▶ **What you will do**:
Copy the data starting at the line that has "Click the Width (mm) column header" and stopping after the line that has "Action: (164, 312)", and swap "screenshot" for "screen capture" while keeping everything else the same. Leave the pictures out.

[Records from a dataset]
++++++++

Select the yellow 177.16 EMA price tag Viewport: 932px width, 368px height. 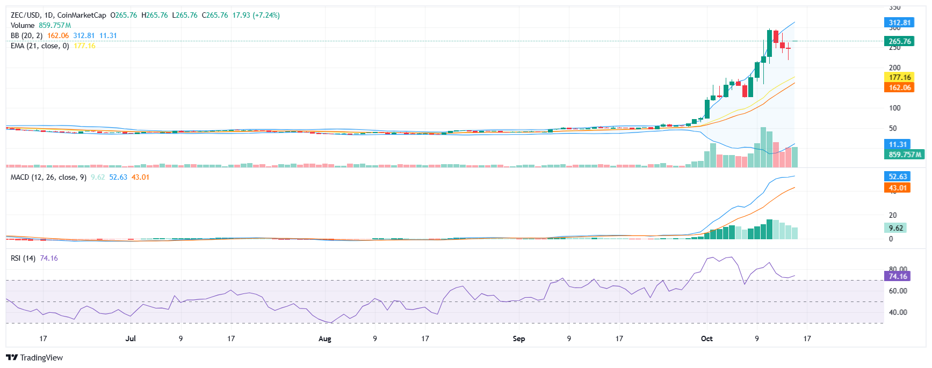(899, 77)
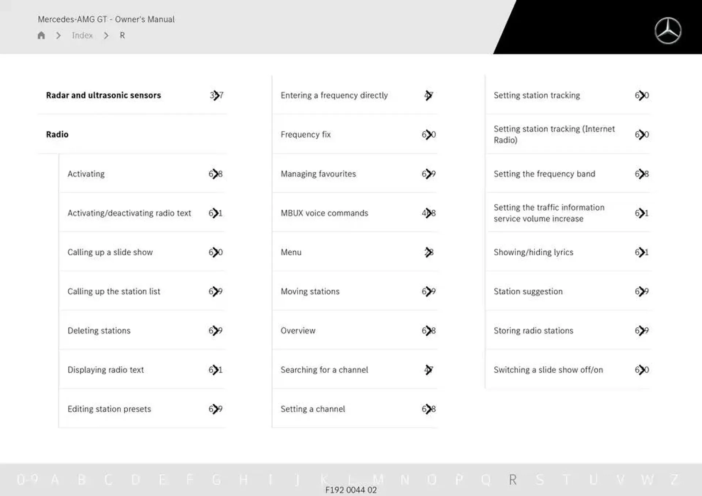Click the 'R' index letter icon at bottom
This screenshot has height=496, width=702.
click(x=511, y=481)
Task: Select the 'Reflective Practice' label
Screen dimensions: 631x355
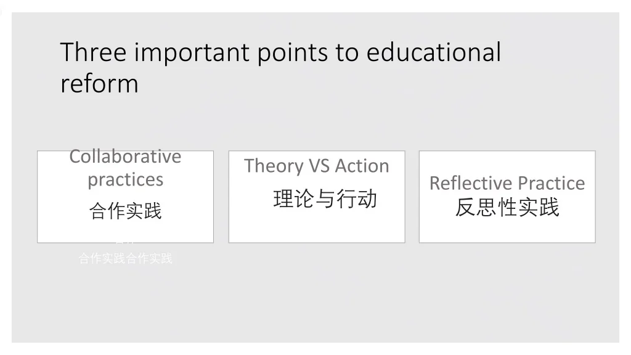Action: pos(507,183)
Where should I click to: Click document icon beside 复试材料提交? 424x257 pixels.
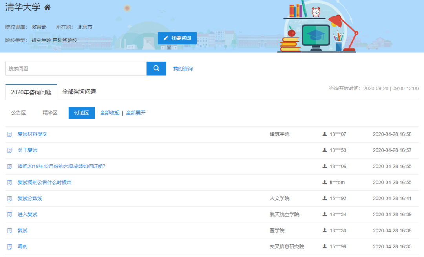click(x=10, y=134)
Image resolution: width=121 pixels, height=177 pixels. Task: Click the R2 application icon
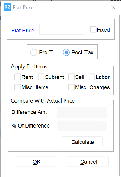[8, 7]
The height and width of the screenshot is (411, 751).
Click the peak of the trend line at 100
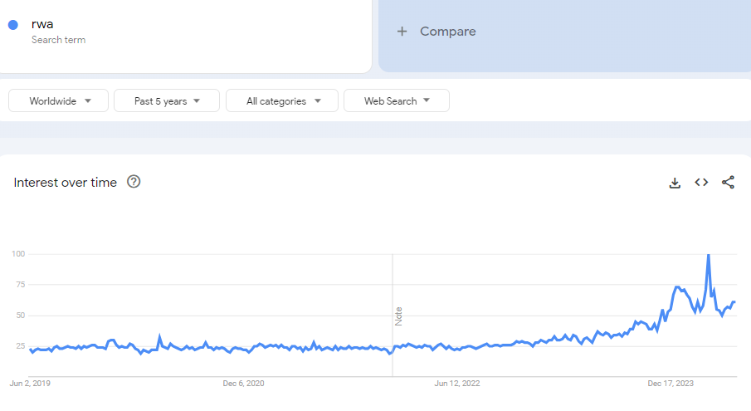click(708, 256)
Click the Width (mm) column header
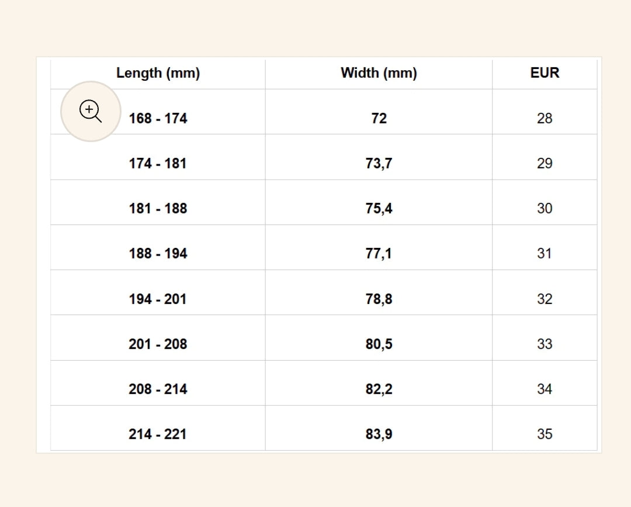 pos(379,73)
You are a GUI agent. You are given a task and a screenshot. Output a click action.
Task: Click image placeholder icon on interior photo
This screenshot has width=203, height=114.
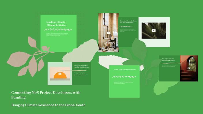[x=109, y=33]
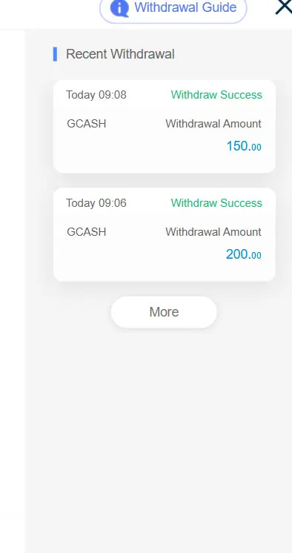Viewport: 292px width, 553px height.
Task: Click the More button
Action: (164, 312)
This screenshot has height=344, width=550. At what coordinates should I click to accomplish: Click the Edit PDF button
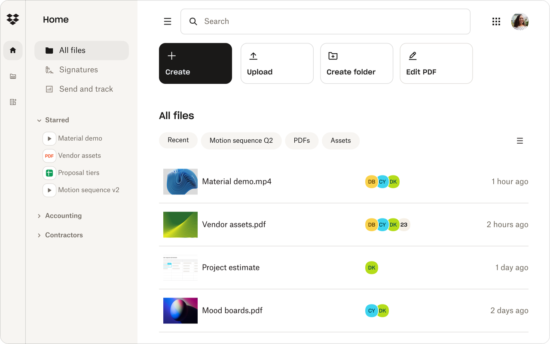coord(436,63)
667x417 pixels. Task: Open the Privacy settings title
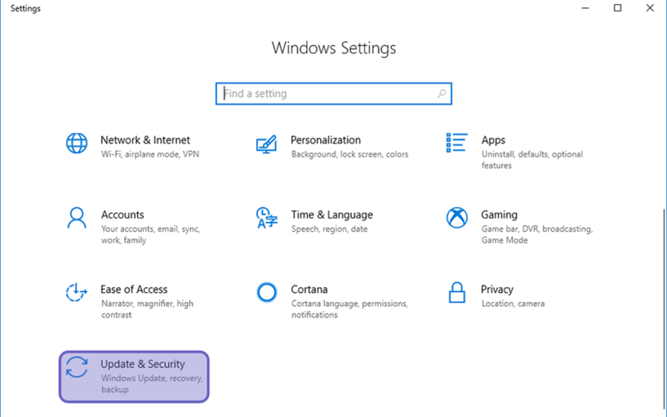pyautogui.click(x=497, y=289)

++++++++

▶ **Result for this exercise**:
Click the Width (mm) column header
 pos(379,73)
You are a GUI agent. You are given a task and a screen capture. Output a click action.
Task: Click image placeholder icon on interior photo
This screen capture has width=203, height=114.
[x=109, y=33]
Viewport: 292px width, 553px height.
Task: Click the More button
Action: (164, 312)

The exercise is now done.